#### [Texto para leer]
........

He asistido a una clase de escuela de oración que dirige un amigo mío. Creo que no hay tiempo mejor empleado que participar en los actos comunitarios de estos talleres del aprendizaje del amor con Dios. Había pocas personas, y todas ellas muy centradas, como absortas en lo que el sacerdote les iba diciendo. Los momentos de silencio impresionaban tanto o más que los de escucha fervorosa. Pero algo que me ha llamado profundamente la atención es el tema del día: el dolor.
Con voz pausada, envuelta en la unción de almas convencidas, mi amigo el sacerdote dejaba desgranar ideas como éstas:
A lo largo de nuestra vida, nos tropezamos con muchos obstáculos que no nos dejan encontrar la paz espiritual. Uno de ellos es el propio sufrimiento. Nos da a todos un poco miedo incluso pensarlo. Al llegar a este mundo, y, sobre todo, a cierta edad, el hombre se encuentra con el telón de fondo que ya nunca desaparecerá de su vista: el dolor; y después la muerte. La única manera de vencer estas dificultades es coger al toro por los cuernos, y a la vez abandonar toda resistencia.
Es necesario, sí luchar, pero siempre aceptando la voluntad de Dios que en su providencia va disponiendo para nosotros lo mejor. ¡Se vive una sola vez! Y nos gustaría que nuestra existencia estuviera rodeada de bienestar, placer, paz y bonanza. Nos encantaría pasar a la vida eterna como en un viaje delicioso, como quien, en una excursión placentera, se dirige a una ciudad maravillosa.

........

#### [Sección de datos]
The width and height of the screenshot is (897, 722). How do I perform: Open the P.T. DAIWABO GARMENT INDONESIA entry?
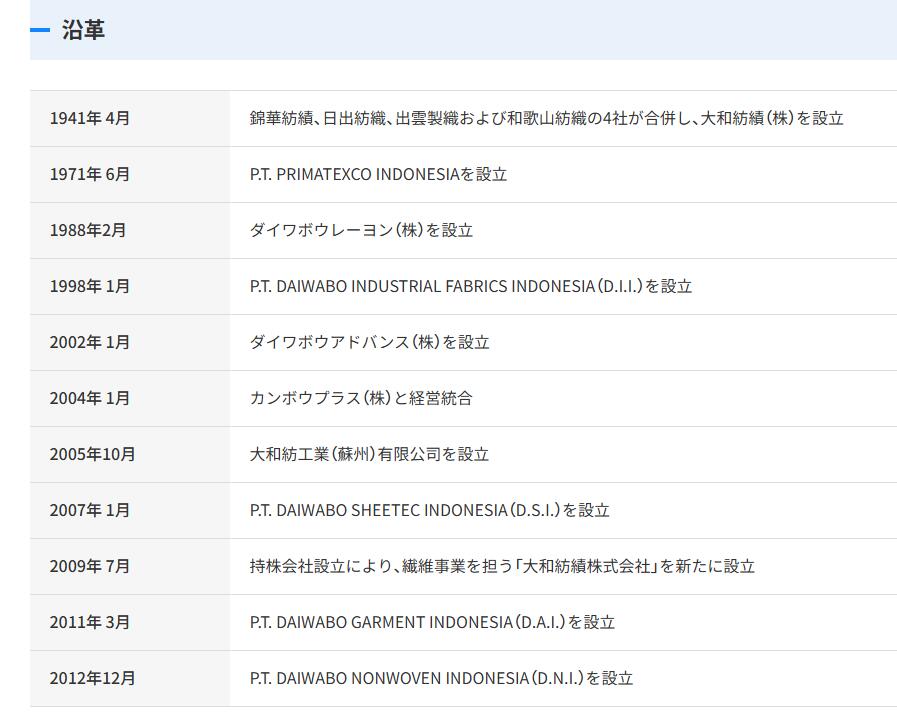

........

#### [Qué hacer]
Reproduce de forma literal el fragmento del texto sobre el dolor que va desde "Es necesario, sí" hasta "una ciudad maravillosa.".

#### [Respuesta]
Es necesario, sí luchar, pero siempre aceptando la voluntad de Dios que en su providencia va disponiendo para nosotros lo mejor. ¡Se vive una sola vez! Y nos gustaría que nuestra existencia estuviera rodeada de bienestar, placer, paz y bonanza. Nos encantaría pasar a la vida eterna como en un viaje delicioso, como quien, en una excursión placentera, se dirige a una ciudad maravillosa.